Jerat Utang Desa!

Najamuddin Arfah. --
Penulis : Najamuddin Arfah, SE., M.Si (Analis Kebijakan Ekonomi Publik Polinet/Alumni S2 Ekonomi Pembangunan Unhas)
DANA DESA, sebuah kebijakan pemerintah sebagai bentuk keberpihakan kepada rakyat di daerah yang digulirkan sejak tahun 2015, awalnya hadir sebagai angin segar bagi pembangunan di pelosok negeri.
Pemberian Dana Desa menjadi kontribusi nyata pemerintah pusat dan komitmen desentralisasi fiskal, sebuah upaya visioner untuk mengembalikan otonomi dan kekuatan pembangunan ke tangan masyarakat akar rumput.
Dana ini diharapkan menjadi modal vital bagi desa untuk membangun infrastruktur paling dasar, memberdayakan ekonomi lokal, dan memenuhi kebutuhan dasar warganya, sehingga mampu mengurangi ketimpangan yang selama ini menganga antara pusat dan daerah, antara kota dan desa.
Semangat awal Dana Desa adalah untuk mendorong kemandirian dan inovasi di tingkat lokal, mewujudkan cita-cita pembangunan yang berpusat pada manusia. Dengan anggaran yang langsung mengalir ke rekening desa, masyarakat diharapkan dapat merencanakan dan melaksanakan pembangunan sesuai dengan kebutuhan spesifik mereka.
Ini adalah langkah maju yang signifikan dalam upaya menjadikan manusia tidak hanya menjadi objek pembangunan, tapi juga subjek pembangunan. Ini sejalan dengan gagasan Amartya Sen tentang perluasan kapabilitas, di mana masyarakat memiliki kebebasan substantif untuk menentukan jalan hidup yang mereka nilai.
Namun kini kebijakan tersebut dihadapkan pada sebuah kebijakan baru yang berpotensi menyeret desa ke dalam jurang risiko yang dalam - penggunaan Dana Desa sebagai jaminan pinjaman untuk Koperasi Desa Merah Putih (KDMP).

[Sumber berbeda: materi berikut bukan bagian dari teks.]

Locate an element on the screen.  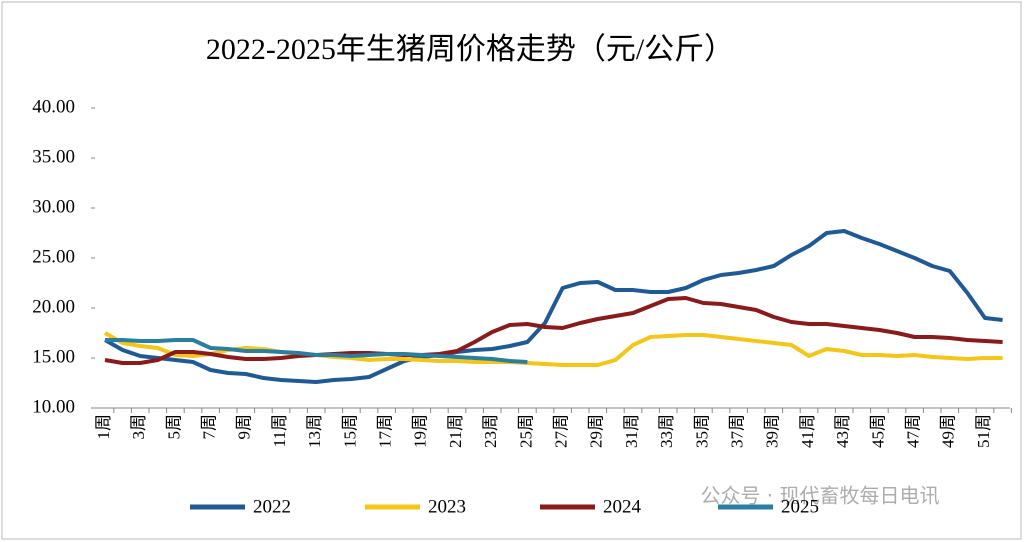
x-tick-label: 43周 is located at coordinates (842, 431).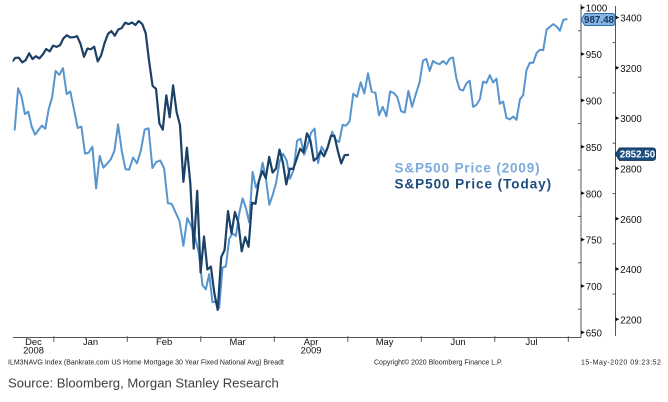 The image size is (668, 402). Describe the element at coordinates (468, 168) in the screenshot. I see `svg-text: S&P500 Price (2009)` at that location.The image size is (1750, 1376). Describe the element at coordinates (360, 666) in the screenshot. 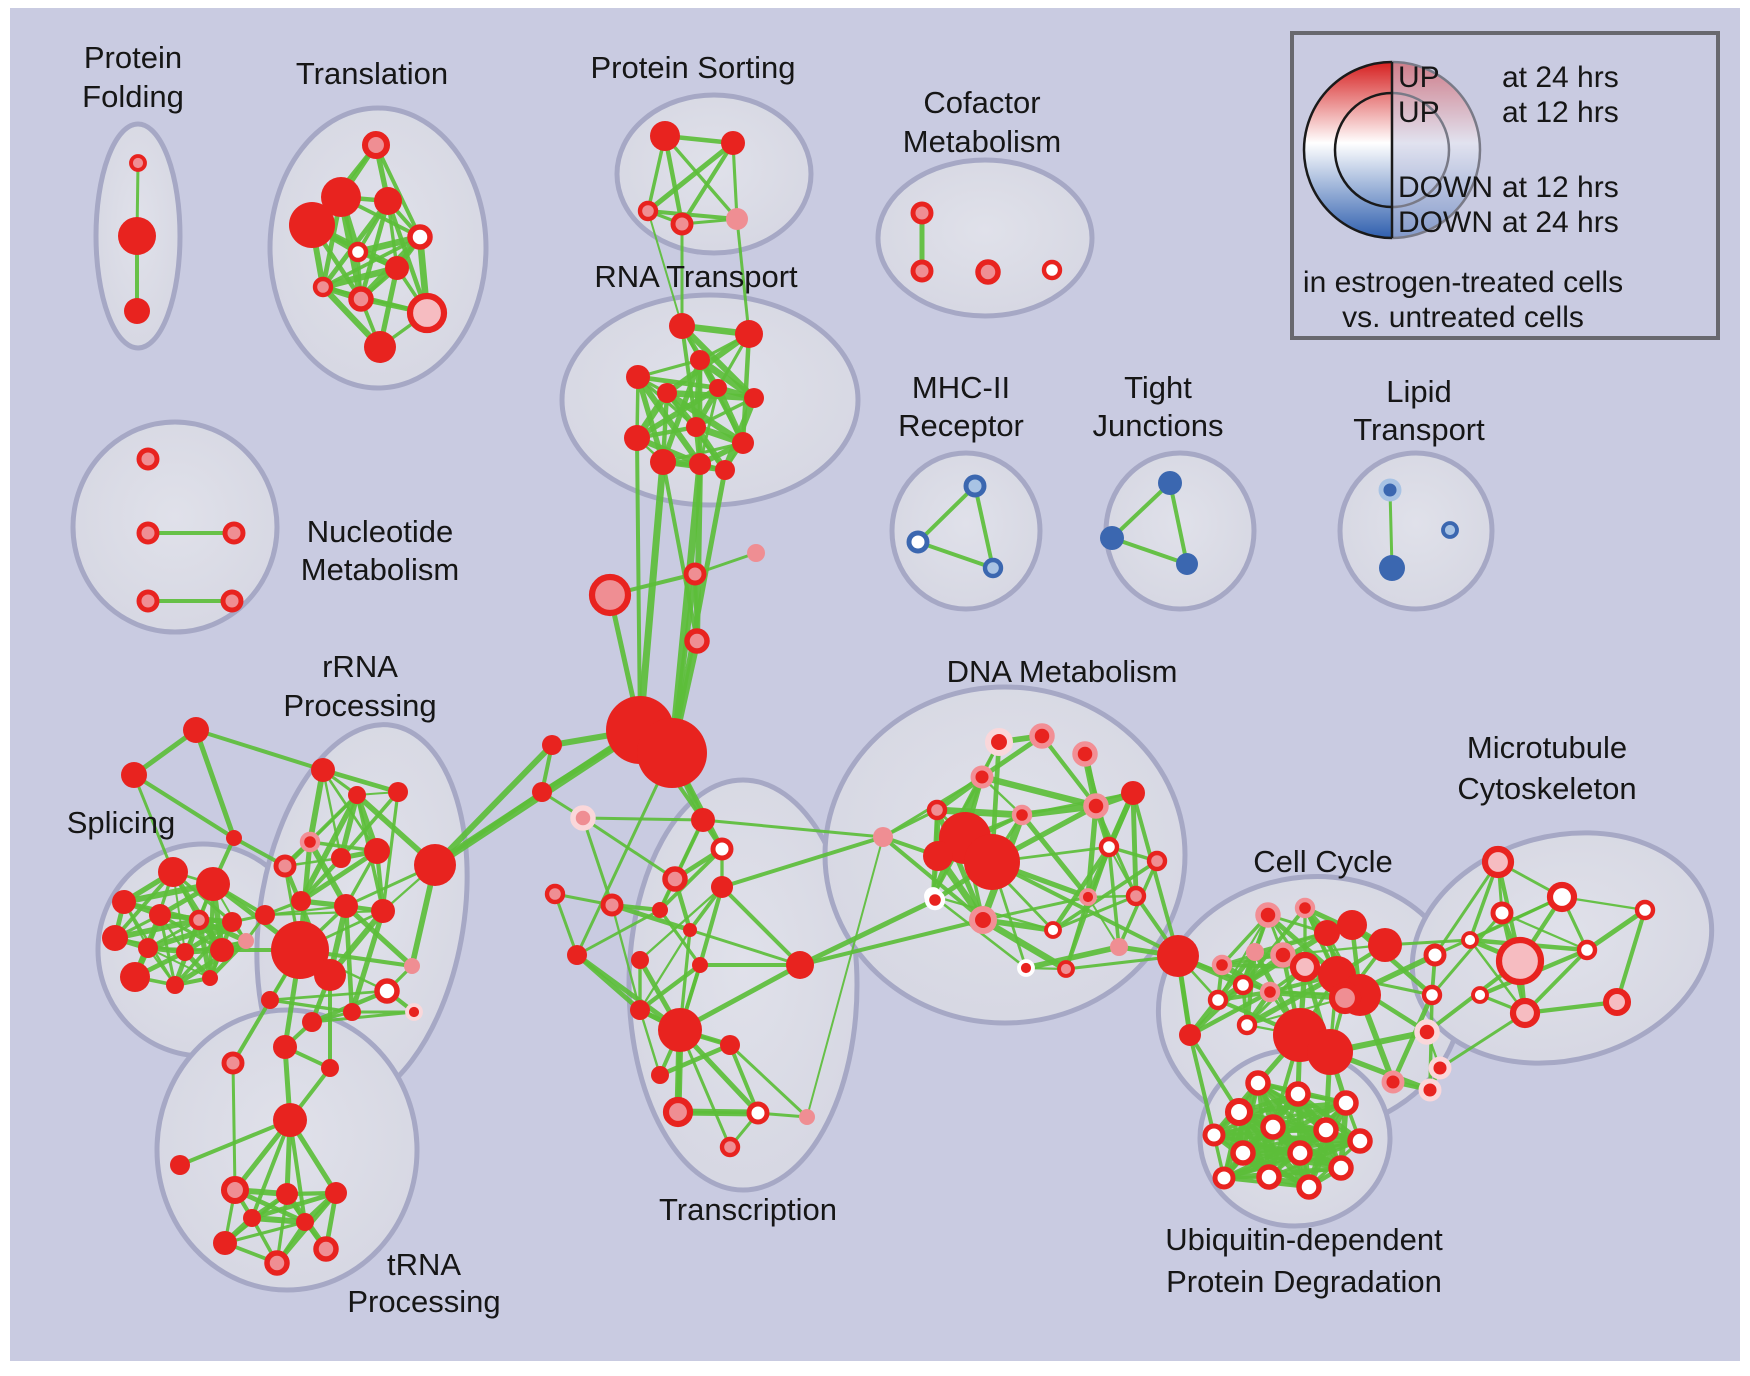

I see `cluster-label-rr: rRNA` at that location. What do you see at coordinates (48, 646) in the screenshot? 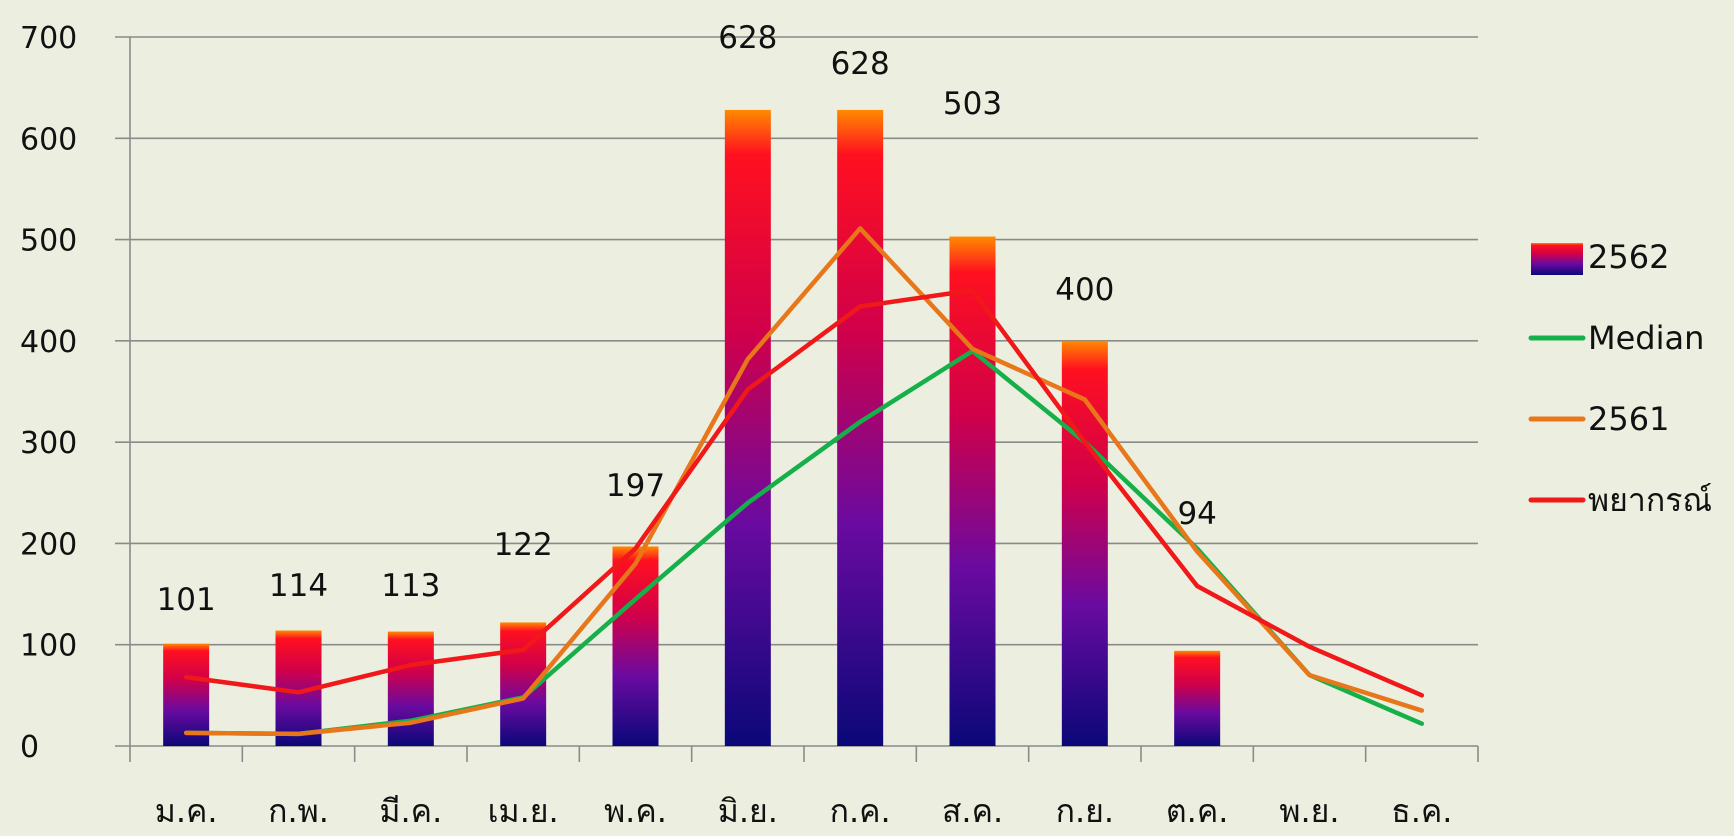
I see `y-tick-label: 100` at bounding box center [48, 646].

Peraturan Menteri Keuangan (PMK) No. 49 Tahun 2025 yang baru-baru ini diterbitkan mengubah lanskap ini secara fundamental. Aturan tersebut menyatakan 30% dari Dana Desa dapat dijadikan jaminan untuk pinjaman KDMP dari bank pemerintah, dengan plafon hingga Rp 3 miliar dan bunga 6% per tahun.
Poin paling krusial dan mengkhawatirkan adalah klausul dana talangan, jika KDMP gagal bayar, Dana Desa (atau Dana Alokasi Umum/Dana Bagi Hasil untuk Koperasi Kelurahan Merah Putih/KKMP) dapat digunakan untuk menalangi utang tersebut.
Kebijakan ini, meskipun mungkin digagas dengan niat baik untuk memacu ekonomi desa melalui koperasi, justru menempatkan desa dalam ancaman. Dana yang seharusnya menjadi modal pembangunan desa, kini berpotensi menjadi liabilitas yang mengancam stabilitas fiskal desa itu sendiri.
Risiko Moral Hazar
Penggunaan Dana Desa sebagai jaminan pinjaman tentu juga berpeluang menciptakan risiko moral hazard yang serius. Dengan adanya back-up dari pemerintah melalui skema dana talangan, koperasi, dan pihak-pihak yang mengelolanya, akan cenderung menjadi kurang berhati-hati dalam mengelola pinjaman.
Asumsi bahwa pemerintah akan selalu menanggung risiko kegagalan dapat mendorong pengambilan keputusan yang ceroboh, penyaluran pada program-program yang tak layak, atau bahkan praktik-praktik yang tidak transparan. Ini adalah jebakan yang bisa menyeret koperasi dan desa ke dalam lingkaran utang yang tidak sehat.